PROBLEM REQUIREMENTS: Search each line below for the word "agent" and list those that contain it.

DATA EXTRACT:

------------------------------------

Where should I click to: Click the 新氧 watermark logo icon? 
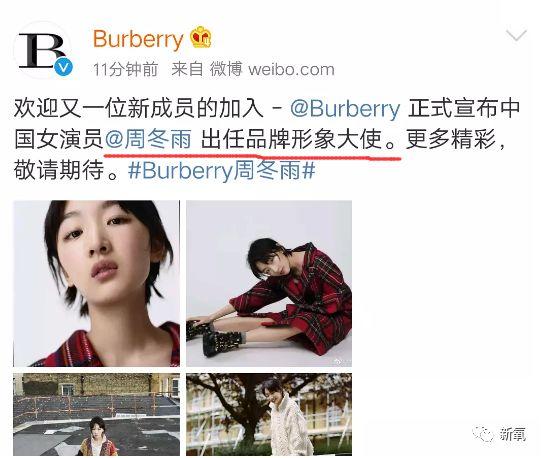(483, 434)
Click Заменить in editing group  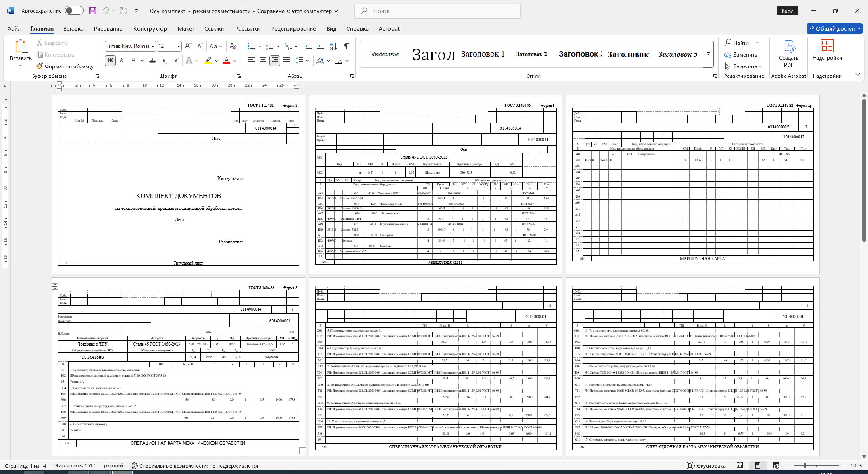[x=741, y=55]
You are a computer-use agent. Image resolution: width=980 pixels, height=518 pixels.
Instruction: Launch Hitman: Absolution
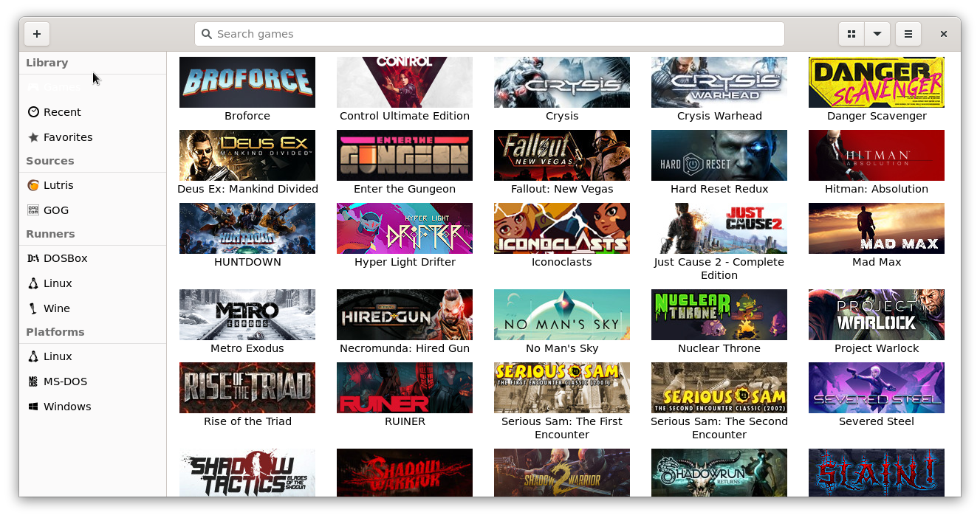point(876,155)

------------------------------------

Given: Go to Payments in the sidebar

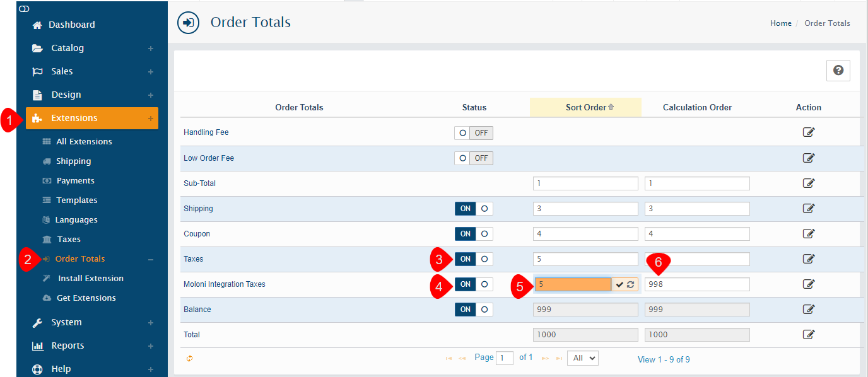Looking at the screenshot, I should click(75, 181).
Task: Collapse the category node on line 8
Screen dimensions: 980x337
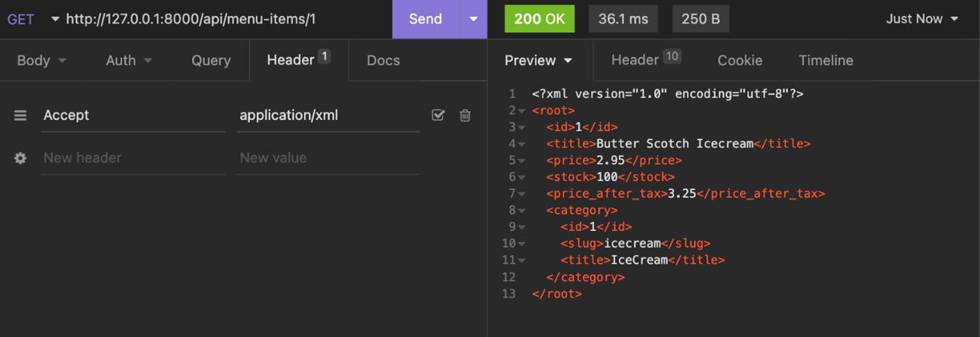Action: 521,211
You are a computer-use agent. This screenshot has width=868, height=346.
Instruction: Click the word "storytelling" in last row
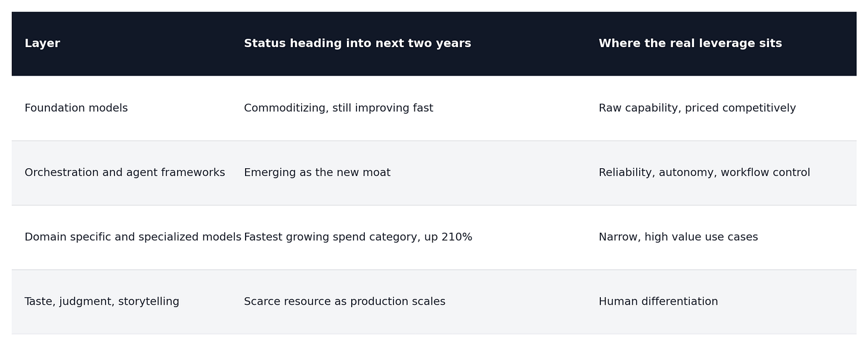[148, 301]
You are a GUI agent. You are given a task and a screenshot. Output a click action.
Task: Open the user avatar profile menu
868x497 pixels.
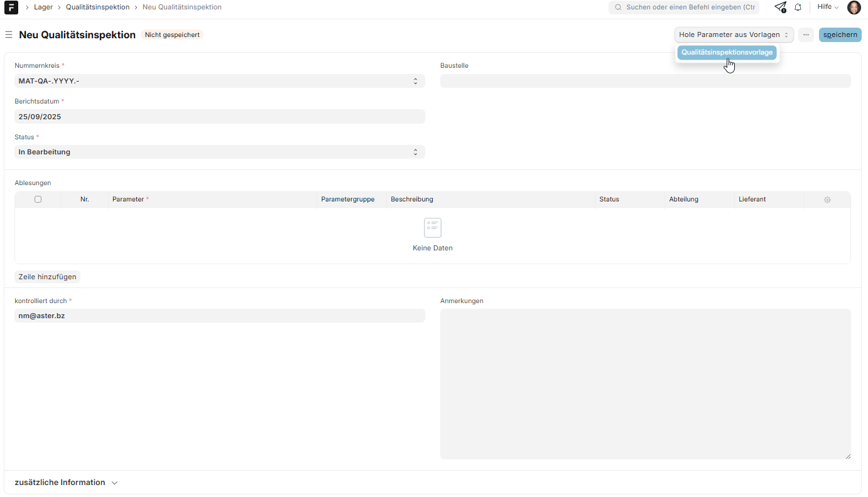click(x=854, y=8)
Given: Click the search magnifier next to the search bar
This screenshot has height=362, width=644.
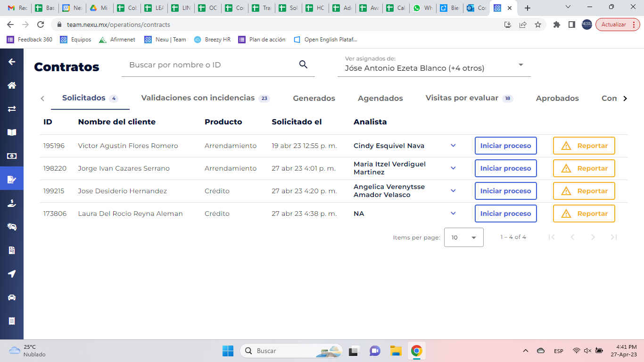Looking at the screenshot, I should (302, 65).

------------------------------------

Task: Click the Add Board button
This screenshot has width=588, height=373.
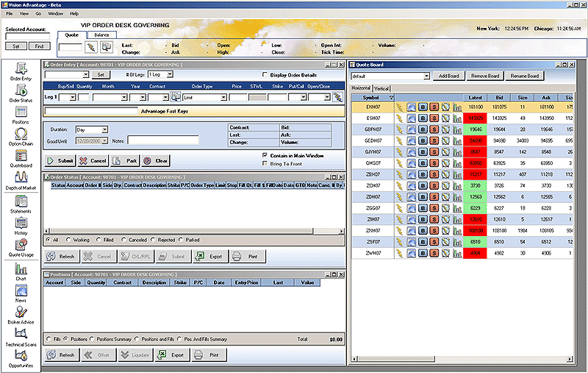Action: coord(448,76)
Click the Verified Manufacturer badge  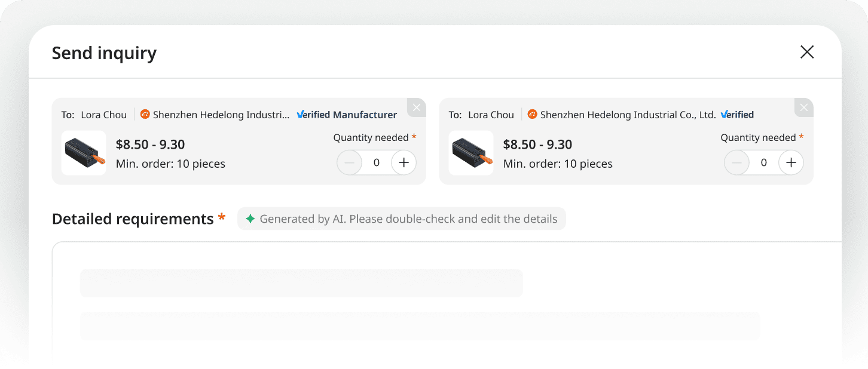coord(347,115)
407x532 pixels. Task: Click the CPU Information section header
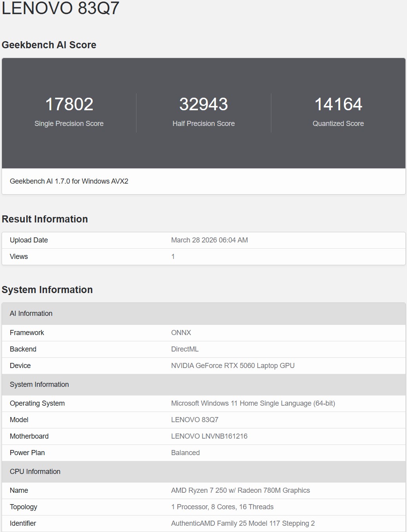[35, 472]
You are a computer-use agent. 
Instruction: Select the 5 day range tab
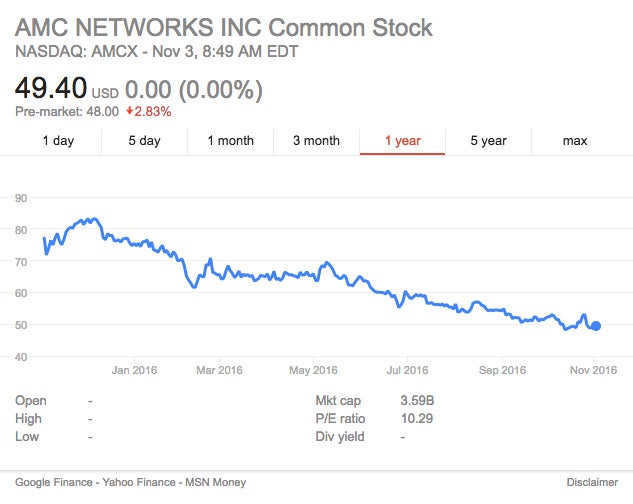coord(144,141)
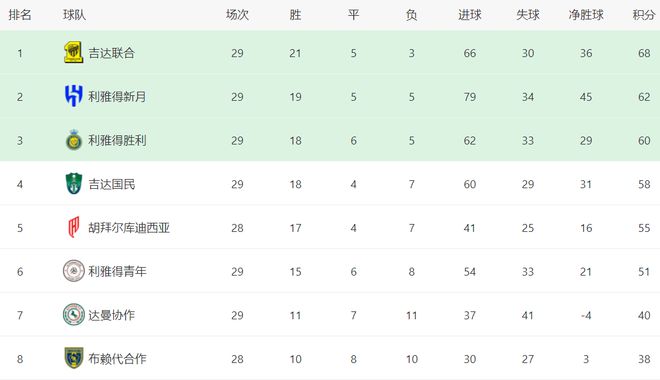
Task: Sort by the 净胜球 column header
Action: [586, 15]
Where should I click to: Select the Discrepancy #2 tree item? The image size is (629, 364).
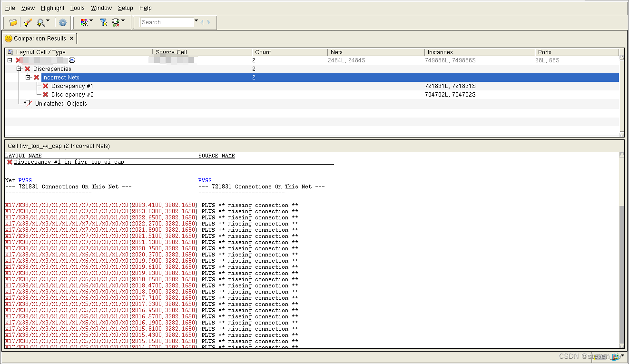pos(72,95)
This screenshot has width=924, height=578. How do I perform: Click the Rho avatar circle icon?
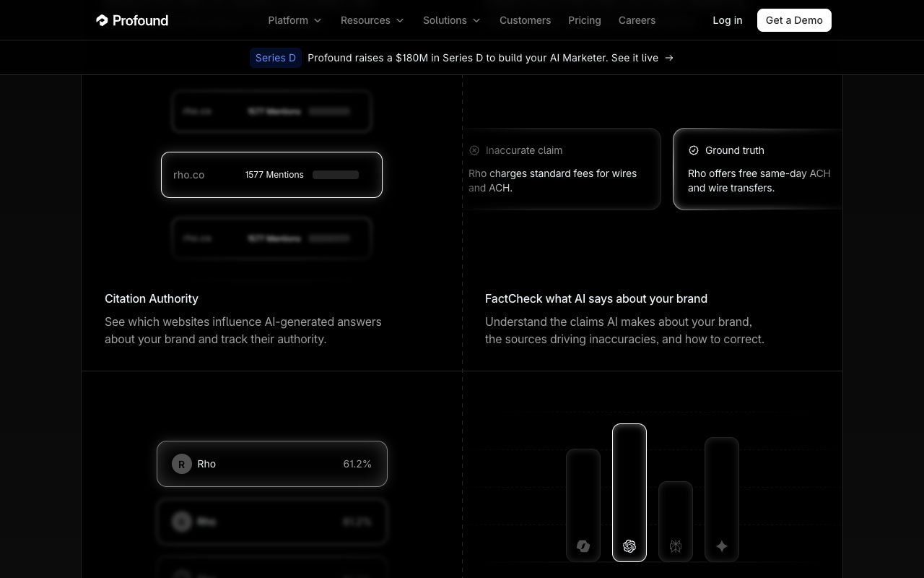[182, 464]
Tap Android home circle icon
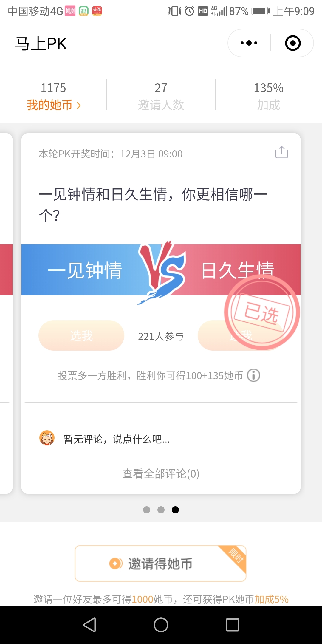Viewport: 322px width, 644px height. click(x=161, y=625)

------------------------------------

COMPLETED EXERCISE:
You are a computer-use agent. Image resolution: width=980 pixels, height=518 pixels.
You are a computer-use agent. This screenshot has width=868, height=346.
You are a GUI agent. You are given a task and a screenshot. Output a click action.
You are a computer-use agent. 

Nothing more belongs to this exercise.